The practical aspect of the life in Christ conceals the most complex mystery in human life. Two titanic forces linked together by man create an immense and unbreakable tug-of-war with man in the middle, each frantically pulling him towards itself in order to win him over. Two loves, standing in opposition and turned towards opposite poles, form the motive power of these two forces: love towards God and love of this world. The victim, man, is not always in a position consciously to discern his own preferences, and this gives rise to retrospective changes. The occasions and causes which serve to awaken human beings who are entangled in these forces are known as trials.
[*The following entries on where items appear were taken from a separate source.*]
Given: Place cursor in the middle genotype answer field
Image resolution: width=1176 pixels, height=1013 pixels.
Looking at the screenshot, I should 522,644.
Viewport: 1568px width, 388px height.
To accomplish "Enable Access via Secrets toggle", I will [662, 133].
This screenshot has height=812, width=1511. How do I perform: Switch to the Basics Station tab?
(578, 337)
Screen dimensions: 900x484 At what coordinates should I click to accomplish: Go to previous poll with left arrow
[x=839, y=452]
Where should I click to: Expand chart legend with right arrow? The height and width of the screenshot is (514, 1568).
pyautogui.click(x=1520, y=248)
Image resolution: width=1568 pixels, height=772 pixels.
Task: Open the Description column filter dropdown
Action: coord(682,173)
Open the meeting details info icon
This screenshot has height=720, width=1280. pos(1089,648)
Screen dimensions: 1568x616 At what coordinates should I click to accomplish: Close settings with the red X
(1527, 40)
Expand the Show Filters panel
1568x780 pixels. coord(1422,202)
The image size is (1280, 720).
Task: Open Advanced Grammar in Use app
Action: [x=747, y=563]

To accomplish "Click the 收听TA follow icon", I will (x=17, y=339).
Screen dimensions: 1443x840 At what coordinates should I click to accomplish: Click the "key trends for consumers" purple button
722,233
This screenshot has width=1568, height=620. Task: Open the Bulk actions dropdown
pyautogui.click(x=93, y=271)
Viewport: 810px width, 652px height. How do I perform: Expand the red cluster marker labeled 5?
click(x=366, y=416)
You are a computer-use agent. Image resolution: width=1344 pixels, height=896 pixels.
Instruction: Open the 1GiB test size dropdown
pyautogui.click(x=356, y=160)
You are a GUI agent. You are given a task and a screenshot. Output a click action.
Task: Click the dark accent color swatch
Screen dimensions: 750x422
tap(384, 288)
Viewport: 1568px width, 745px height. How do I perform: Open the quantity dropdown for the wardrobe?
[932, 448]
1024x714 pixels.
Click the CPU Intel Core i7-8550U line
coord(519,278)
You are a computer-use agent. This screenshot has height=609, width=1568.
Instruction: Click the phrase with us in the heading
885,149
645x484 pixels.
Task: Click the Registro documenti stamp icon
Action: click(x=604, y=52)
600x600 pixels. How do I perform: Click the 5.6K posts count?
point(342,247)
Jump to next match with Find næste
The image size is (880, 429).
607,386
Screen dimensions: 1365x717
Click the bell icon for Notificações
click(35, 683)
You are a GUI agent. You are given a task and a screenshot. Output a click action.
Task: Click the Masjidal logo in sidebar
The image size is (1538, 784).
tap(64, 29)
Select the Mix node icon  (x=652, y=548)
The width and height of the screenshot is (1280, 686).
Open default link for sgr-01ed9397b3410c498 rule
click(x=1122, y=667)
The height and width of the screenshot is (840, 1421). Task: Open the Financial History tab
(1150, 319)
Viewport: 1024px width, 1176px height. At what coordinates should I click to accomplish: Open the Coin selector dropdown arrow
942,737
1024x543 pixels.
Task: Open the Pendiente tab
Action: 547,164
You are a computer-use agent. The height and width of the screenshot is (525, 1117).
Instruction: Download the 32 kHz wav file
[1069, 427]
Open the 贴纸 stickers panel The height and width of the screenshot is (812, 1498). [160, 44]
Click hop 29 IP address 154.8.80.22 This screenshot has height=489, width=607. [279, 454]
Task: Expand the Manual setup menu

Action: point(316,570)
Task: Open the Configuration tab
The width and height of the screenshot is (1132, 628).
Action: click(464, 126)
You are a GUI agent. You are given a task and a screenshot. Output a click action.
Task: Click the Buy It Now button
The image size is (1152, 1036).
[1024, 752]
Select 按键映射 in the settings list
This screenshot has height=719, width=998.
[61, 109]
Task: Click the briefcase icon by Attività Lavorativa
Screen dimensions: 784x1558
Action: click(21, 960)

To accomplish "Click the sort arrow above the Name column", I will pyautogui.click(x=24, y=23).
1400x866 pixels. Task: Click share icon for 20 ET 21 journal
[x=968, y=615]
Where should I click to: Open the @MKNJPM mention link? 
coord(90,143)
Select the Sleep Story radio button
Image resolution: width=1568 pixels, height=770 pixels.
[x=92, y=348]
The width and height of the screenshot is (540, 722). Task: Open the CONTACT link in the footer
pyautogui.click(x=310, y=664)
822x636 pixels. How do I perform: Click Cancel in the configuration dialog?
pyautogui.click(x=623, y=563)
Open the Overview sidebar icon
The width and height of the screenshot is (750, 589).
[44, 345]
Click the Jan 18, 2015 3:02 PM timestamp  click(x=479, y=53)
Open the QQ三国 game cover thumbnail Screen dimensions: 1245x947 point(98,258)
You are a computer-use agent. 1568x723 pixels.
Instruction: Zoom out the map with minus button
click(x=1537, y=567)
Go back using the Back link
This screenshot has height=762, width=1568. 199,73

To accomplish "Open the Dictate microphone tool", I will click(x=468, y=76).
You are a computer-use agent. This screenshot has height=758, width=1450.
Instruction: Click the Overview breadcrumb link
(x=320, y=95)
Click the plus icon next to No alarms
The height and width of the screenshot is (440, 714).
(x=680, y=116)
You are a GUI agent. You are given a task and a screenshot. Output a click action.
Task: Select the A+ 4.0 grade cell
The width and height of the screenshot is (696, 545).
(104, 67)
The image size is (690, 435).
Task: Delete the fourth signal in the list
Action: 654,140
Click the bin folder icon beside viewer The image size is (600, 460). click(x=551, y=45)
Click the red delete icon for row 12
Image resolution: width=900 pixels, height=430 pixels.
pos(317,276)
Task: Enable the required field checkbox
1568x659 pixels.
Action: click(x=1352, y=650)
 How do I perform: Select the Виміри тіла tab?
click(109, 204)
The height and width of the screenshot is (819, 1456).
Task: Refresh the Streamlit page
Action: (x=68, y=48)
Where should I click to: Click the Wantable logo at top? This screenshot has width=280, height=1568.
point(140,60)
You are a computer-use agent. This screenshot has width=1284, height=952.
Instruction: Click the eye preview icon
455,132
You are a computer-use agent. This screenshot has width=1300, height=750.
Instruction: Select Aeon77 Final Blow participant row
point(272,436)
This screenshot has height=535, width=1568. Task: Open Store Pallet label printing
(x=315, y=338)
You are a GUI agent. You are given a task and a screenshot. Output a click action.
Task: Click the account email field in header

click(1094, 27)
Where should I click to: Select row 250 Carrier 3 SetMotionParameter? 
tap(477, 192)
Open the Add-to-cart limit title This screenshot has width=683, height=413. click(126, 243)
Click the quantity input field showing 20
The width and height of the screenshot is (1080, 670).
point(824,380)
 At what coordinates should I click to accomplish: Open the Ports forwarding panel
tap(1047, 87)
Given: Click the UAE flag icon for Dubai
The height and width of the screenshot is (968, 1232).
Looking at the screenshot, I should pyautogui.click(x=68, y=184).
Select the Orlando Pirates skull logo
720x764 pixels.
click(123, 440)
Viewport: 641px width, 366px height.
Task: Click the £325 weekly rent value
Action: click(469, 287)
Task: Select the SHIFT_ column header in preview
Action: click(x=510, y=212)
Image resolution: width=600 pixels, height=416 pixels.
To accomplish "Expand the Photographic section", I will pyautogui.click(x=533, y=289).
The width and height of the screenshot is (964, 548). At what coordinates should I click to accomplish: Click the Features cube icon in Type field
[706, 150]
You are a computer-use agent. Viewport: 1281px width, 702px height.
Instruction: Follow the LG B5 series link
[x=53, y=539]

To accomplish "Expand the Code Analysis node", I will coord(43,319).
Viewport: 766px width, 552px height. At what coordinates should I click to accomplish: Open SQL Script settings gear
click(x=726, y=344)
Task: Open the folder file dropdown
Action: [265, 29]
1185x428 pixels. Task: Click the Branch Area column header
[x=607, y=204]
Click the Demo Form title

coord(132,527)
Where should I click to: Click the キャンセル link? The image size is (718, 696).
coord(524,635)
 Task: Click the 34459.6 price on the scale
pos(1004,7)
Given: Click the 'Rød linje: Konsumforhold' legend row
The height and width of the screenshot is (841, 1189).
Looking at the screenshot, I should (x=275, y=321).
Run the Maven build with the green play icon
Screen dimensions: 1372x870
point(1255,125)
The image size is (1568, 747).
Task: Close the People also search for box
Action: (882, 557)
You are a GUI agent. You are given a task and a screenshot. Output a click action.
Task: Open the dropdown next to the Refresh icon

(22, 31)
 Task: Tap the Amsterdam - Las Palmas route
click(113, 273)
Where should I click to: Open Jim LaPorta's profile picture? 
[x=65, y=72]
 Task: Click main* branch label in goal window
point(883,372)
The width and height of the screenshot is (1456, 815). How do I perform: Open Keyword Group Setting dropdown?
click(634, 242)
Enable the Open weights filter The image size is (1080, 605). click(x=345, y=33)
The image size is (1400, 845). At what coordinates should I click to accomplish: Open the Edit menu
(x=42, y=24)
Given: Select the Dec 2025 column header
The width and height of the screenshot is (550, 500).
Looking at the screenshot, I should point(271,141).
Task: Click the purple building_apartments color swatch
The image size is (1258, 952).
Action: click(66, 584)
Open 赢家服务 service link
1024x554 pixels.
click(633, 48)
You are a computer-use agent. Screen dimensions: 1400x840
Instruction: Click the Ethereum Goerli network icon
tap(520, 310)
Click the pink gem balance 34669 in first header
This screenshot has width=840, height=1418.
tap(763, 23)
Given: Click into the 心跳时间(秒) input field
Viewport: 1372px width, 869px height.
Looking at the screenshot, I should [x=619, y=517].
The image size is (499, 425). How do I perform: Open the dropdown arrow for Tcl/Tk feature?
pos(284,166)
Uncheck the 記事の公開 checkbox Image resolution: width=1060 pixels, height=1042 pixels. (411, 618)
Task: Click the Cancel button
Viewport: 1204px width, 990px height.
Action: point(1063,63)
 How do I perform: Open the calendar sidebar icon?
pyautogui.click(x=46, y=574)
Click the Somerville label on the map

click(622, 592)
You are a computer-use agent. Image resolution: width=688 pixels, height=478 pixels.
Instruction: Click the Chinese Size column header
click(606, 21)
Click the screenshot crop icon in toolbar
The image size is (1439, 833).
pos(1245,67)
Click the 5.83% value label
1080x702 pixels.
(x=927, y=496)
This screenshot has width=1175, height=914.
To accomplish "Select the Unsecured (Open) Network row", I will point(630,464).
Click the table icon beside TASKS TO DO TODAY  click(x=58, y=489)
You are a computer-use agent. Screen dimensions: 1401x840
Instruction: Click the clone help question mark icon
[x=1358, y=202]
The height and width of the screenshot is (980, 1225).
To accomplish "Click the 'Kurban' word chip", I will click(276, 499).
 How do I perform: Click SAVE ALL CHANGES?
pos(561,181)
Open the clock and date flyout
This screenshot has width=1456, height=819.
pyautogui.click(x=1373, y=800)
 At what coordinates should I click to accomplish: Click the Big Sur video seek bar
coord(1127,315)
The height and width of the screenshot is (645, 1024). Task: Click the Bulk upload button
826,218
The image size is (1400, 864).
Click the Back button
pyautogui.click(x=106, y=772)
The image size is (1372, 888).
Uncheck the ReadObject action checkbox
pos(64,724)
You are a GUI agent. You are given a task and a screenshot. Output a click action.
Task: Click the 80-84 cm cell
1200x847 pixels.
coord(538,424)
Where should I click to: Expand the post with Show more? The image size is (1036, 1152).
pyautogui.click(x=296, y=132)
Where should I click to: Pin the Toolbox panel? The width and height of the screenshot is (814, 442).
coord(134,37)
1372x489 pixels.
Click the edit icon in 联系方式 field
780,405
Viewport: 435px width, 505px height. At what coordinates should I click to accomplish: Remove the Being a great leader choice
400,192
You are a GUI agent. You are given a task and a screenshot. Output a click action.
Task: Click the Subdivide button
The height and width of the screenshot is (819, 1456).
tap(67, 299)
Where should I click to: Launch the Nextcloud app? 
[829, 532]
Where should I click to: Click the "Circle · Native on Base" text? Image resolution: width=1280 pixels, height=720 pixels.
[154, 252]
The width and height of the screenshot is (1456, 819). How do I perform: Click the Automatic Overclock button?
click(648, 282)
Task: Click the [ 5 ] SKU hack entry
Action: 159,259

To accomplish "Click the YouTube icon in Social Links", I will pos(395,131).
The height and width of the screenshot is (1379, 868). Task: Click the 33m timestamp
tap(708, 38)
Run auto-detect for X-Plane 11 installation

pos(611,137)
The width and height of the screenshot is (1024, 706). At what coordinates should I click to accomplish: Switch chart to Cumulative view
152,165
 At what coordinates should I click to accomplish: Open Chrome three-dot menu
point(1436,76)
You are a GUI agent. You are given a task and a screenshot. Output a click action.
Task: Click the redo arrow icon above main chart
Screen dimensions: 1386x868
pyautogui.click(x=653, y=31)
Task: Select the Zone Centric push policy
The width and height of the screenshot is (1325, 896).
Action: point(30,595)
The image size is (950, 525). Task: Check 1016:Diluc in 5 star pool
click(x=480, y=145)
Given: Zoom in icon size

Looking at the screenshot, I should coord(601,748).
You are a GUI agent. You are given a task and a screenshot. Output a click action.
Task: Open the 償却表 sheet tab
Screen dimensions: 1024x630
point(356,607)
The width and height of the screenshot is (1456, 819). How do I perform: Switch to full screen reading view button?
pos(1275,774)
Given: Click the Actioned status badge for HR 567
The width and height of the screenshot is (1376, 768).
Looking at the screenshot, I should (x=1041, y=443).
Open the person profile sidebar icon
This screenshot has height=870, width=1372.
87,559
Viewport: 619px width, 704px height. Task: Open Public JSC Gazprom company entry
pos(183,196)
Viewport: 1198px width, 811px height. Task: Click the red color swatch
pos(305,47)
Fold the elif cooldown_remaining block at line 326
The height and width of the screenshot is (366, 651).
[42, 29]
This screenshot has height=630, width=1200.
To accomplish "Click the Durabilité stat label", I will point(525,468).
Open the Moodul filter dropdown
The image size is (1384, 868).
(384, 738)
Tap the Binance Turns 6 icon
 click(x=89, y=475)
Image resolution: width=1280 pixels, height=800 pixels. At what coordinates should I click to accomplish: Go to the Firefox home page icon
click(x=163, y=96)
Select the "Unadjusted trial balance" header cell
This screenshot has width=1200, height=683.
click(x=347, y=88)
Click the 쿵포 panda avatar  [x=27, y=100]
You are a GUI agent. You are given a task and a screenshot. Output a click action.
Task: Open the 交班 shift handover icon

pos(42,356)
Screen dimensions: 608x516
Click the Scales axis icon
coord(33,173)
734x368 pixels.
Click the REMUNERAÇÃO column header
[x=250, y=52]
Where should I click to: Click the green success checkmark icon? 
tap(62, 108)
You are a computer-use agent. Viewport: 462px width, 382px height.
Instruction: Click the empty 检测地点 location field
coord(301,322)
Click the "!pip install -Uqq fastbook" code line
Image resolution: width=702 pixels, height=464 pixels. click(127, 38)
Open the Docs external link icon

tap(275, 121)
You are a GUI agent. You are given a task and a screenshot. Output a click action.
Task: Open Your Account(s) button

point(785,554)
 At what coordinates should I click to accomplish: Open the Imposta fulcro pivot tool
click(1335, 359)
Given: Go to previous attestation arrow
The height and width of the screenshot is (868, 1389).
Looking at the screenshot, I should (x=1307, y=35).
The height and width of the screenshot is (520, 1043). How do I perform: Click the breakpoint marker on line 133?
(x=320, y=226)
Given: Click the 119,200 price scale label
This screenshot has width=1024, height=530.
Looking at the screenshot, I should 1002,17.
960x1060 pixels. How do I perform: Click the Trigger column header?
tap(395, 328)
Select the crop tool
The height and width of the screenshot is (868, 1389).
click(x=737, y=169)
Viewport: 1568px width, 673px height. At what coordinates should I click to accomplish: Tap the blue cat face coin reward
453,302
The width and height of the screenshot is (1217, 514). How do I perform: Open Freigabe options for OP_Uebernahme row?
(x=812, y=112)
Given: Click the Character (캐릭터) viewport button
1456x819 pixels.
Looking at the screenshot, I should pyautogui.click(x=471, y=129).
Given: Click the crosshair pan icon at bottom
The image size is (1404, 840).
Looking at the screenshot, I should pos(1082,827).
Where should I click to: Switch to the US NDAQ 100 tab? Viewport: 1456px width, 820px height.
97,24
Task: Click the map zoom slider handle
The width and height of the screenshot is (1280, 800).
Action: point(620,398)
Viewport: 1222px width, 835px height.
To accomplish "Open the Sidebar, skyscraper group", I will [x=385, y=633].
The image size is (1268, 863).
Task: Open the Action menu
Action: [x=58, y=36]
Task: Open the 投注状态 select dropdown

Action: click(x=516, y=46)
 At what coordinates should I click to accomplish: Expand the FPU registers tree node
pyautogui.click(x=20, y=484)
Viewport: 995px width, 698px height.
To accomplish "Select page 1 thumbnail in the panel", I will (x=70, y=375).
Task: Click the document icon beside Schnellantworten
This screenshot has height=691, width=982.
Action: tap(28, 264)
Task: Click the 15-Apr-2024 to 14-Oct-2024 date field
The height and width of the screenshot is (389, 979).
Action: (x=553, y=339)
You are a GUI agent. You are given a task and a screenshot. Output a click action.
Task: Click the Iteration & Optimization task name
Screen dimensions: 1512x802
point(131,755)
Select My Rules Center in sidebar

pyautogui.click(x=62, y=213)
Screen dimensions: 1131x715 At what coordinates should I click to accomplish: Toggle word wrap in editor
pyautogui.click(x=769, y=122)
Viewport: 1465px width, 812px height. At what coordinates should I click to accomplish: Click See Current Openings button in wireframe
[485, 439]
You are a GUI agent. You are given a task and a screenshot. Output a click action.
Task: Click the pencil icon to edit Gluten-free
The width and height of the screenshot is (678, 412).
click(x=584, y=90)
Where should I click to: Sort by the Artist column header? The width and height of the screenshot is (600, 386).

Are we to describe them? ‘If I would count them,’ as the Psalmist says, ‘they are more than the sand’ (Ps. 139:18). But we should relate just a very little from the experiences of the Elder, who had the capacity to analyse trials with exceptionally subtle discernment.
In general he considered every trial benefial (cf. Jas 1:2), but he ascribed greater seriousness to them when explaining the particular temptations of negligence and self-conceit, which he described as devastating. Assuredly, God wills and calls all to follow Him, but not everyone accepts His call. Yet those who have accepted this calling are tested sorely, to the degree that He ordains and in proportion to the knowledge which He has given them. The negative side, which conspires against those called by God, is the love of this world which ‘is in the power of the evil one’ (1 Jn 5:19), which in its crafty and hypocritical way manages to deceive some; as for the others who are not convinced by its deceit, it attempts to stifle their will with open and unconcealed force. The merciless pressure of the ‘changes’ brought about by this evil neighbour of ours does not leave our good intention and good start intact.
There are many causes, known in detail to our Fathers, which give rise to changes: they may be natural, stemming from needs of ours which are not reprehensible, or they may be acquired, stemming from passions and demons. But whether they come from the one cause or the other, the reality is that they conspire against our will.
In this uninterrupted tug-of-war trials are constantly present. None of those who sail this stormy sea of life remains untouched by the struggle with them. Inexperience, ignorance, weakness, the weight of our flesh of clay, our evil past, the passions, our habits and in addition the devil – all these evils change and check our right intention and vitiate our good purpose. ‘The law of sin which dwells in our members’ (Rom. 7:23), which is ‘the imagination of our heart which is evil from our youth’ (Gen. 8:21) slackens our progress along the good course marked out by our calling from God and the nobility of our intention. There is now no other way of waking us up and pushing us forward except for ‘contractual afflictions’, which are properly called trials.